# Linear Regression and ANOVA shaken and stirred (Part 2)

Tue, Mar 21, 2017*Updated 2020-03-02*

# Motivation

In the first part of this entry I showed some `mtcars`

examples, where `am`

can be useful to explain ANOVA as its observations are defined as:
\[
am_i = \begin{cases}1 &\text{ if car } i \text{ is manual} \cr 0 &\text{ if car } i \text{ is automatic}\end{cases}
\]

Now I’ll show another example to continue the last example from Part 1 and I’ll move to something involving more variables.

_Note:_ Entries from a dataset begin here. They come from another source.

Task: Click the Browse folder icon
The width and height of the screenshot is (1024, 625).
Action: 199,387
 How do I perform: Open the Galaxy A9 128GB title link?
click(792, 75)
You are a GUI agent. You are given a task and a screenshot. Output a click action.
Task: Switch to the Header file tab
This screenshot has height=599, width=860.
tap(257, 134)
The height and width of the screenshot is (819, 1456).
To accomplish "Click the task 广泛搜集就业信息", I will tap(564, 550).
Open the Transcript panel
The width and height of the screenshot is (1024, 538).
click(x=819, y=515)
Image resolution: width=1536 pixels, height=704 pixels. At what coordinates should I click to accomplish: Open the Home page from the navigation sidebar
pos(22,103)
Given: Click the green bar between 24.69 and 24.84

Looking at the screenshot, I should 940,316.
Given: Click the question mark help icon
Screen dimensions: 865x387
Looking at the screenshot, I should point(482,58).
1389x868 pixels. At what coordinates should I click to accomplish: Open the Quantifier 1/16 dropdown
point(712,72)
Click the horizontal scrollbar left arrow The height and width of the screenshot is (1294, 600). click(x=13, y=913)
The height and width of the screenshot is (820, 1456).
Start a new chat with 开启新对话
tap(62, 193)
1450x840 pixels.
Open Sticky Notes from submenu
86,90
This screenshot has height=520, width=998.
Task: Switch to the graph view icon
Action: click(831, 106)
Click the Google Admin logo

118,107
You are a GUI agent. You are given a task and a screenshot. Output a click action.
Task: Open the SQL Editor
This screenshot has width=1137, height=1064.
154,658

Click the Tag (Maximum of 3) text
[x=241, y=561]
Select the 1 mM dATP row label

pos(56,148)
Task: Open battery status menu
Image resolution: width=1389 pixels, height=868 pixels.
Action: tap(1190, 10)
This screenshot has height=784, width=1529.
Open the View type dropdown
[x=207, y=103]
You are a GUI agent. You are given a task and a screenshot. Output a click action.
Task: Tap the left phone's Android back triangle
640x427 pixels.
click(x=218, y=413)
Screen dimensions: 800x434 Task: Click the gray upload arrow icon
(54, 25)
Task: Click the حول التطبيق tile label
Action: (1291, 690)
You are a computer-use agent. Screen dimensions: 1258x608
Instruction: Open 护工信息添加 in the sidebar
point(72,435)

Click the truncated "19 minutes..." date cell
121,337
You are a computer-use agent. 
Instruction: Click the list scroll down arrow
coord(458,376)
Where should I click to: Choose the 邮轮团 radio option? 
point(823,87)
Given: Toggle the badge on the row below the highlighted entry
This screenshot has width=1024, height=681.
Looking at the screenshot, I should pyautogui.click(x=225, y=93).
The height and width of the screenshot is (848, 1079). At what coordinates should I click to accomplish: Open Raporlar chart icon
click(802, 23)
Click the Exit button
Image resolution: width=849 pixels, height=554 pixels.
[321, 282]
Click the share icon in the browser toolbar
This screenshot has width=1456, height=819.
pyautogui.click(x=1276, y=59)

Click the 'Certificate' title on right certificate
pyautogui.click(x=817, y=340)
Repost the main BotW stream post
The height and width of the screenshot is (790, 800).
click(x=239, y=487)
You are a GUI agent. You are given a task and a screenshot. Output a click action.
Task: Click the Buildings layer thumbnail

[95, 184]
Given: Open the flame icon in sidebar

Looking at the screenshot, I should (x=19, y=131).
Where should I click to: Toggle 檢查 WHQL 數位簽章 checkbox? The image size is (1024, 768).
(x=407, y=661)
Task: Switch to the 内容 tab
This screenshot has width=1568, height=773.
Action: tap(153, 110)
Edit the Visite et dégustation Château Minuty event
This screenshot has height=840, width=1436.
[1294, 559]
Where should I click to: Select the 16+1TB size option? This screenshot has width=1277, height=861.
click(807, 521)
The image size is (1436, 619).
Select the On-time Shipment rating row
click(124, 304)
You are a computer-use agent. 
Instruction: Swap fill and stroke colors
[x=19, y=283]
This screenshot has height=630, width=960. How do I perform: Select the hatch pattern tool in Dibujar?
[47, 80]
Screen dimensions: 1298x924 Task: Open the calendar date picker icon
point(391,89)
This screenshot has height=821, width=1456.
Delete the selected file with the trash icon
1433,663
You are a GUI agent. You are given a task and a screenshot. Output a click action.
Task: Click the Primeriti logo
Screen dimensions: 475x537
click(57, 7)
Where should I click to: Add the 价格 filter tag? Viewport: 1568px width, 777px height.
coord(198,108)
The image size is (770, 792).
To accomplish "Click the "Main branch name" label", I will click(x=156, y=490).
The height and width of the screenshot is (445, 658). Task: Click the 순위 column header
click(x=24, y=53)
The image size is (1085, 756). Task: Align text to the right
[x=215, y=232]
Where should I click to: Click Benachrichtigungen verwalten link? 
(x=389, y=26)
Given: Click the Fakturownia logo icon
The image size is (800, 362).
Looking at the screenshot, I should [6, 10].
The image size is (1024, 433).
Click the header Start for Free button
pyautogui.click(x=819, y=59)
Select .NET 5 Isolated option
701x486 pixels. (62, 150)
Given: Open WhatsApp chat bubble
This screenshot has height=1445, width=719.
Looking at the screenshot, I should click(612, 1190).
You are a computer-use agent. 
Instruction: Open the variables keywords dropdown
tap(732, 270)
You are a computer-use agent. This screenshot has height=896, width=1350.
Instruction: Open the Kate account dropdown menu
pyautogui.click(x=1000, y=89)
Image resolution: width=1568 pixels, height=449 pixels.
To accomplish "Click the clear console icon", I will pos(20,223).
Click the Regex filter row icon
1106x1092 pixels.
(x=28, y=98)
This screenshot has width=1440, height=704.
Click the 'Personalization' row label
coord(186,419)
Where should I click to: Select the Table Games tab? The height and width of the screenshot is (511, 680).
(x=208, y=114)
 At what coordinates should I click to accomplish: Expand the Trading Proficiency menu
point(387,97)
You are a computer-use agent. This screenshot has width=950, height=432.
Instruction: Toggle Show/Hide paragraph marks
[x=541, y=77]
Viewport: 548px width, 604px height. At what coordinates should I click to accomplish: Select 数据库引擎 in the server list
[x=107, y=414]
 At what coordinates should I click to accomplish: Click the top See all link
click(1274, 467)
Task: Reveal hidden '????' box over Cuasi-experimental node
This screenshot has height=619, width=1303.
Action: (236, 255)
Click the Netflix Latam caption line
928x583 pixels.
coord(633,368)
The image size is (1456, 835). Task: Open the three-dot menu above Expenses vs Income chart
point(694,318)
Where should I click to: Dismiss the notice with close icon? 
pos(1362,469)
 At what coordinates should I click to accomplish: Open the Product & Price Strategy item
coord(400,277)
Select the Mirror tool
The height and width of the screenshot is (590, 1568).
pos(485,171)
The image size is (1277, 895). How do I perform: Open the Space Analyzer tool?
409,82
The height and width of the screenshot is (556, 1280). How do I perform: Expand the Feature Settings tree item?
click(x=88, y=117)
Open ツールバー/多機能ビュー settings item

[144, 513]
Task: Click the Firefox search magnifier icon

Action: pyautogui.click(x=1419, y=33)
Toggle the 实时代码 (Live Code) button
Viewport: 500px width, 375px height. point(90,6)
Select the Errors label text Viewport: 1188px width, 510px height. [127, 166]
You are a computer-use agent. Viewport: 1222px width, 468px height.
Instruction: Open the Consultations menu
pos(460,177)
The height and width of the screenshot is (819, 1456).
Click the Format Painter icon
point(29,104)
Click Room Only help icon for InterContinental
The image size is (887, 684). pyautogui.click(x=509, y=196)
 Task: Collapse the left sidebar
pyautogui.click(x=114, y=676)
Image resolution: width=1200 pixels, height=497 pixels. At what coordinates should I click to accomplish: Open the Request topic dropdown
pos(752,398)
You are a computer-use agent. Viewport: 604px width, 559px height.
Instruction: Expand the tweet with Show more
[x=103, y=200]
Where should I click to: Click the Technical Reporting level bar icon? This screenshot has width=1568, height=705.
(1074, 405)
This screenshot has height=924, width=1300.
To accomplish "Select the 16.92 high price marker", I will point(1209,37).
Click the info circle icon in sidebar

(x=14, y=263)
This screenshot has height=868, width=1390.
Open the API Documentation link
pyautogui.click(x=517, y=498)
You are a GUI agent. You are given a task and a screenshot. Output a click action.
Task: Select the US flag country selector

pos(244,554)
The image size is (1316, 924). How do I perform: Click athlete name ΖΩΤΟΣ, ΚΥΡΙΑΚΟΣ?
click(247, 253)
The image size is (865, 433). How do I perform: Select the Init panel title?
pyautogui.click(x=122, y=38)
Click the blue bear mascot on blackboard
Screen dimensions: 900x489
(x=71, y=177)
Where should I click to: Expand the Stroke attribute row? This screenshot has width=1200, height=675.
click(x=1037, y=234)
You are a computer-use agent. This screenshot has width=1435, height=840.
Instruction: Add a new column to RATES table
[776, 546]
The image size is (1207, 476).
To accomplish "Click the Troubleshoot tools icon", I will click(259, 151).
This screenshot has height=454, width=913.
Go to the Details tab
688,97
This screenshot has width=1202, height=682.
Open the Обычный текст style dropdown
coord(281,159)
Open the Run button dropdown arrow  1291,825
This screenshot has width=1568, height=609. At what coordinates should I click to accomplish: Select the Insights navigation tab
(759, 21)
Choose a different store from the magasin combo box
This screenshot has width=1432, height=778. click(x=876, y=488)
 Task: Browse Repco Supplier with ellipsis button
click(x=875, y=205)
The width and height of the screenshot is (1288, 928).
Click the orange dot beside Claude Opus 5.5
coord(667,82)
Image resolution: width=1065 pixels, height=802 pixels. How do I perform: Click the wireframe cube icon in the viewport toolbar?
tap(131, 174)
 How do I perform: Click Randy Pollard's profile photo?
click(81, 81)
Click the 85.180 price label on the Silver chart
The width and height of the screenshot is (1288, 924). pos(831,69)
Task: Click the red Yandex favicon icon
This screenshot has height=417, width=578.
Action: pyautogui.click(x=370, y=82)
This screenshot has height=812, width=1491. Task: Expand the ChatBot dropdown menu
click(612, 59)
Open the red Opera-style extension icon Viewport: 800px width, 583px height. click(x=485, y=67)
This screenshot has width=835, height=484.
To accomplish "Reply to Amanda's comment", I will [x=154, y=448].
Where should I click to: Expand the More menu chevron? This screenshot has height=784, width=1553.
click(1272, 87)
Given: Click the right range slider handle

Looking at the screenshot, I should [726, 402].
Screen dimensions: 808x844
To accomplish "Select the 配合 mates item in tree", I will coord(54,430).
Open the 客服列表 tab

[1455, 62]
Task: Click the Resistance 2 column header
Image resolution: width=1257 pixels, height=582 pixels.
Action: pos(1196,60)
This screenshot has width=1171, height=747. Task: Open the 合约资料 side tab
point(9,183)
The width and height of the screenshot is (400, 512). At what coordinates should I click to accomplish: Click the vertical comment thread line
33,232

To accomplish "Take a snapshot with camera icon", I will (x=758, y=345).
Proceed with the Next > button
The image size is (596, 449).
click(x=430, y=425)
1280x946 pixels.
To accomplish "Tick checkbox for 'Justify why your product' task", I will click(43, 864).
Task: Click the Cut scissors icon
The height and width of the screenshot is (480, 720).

# ANOVA with one dummy variable

Consider a model where the outcome is `mpg`

and the design matrix is \(\renewcommand{\vec}[1]{\boldsymbol{#1}} \newcommand{\R}{\mathbb{R}} X = (\vec{1} \: \vec{x}_2)\).

From the last entry let \[ x_2 = \begin{cases}1 &\text{ if car } i \text{ is automatic} \cr 0 &\text{ if car } i \text{ is manual}\end{cases} \]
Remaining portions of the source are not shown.